[Start Data shown]
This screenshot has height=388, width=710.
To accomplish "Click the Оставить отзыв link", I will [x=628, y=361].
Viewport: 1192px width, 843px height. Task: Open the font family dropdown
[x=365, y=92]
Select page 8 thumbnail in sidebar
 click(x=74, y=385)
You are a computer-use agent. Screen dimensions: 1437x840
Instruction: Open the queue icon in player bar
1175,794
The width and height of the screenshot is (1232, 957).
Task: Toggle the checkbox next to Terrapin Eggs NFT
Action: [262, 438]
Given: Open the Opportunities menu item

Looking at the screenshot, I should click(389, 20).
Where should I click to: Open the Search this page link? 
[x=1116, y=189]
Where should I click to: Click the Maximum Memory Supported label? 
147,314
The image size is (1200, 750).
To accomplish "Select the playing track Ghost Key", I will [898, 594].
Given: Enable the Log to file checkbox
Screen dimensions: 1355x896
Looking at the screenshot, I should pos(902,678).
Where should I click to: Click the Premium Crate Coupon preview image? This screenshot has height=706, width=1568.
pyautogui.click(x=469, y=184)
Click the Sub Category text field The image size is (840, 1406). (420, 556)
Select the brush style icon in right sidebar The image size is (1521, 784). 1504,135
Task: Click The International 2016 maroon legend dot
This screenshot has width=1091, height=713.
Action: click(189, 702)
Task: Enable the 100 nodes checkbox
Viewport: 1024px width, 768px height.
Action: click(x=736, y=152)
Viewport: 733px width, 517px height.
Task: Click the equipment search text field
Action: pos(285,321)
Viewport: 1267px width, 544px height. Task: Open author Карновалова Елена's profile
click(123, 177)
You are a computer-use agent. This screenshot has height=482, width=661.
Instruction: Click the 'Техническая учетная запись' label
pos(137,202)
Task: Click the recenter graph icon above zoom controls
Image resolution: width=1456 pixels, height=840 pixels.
[End Data shown]
Echo the items from the beginning through the line containing "click(x=74, y=385)", with both ends included and every line reproduced exactly.

**Exercise answer**
This screenshot has height=388, width=710.
To accomplish "Click the Оставить отзыв link", I will [x=628, y=361].
Viewport: 1192px width, 843px height. Task: Open the font family dropdown
[x=365, y=92]
Select page 8 thumbnail in sidebar
 click(x=74, y=385)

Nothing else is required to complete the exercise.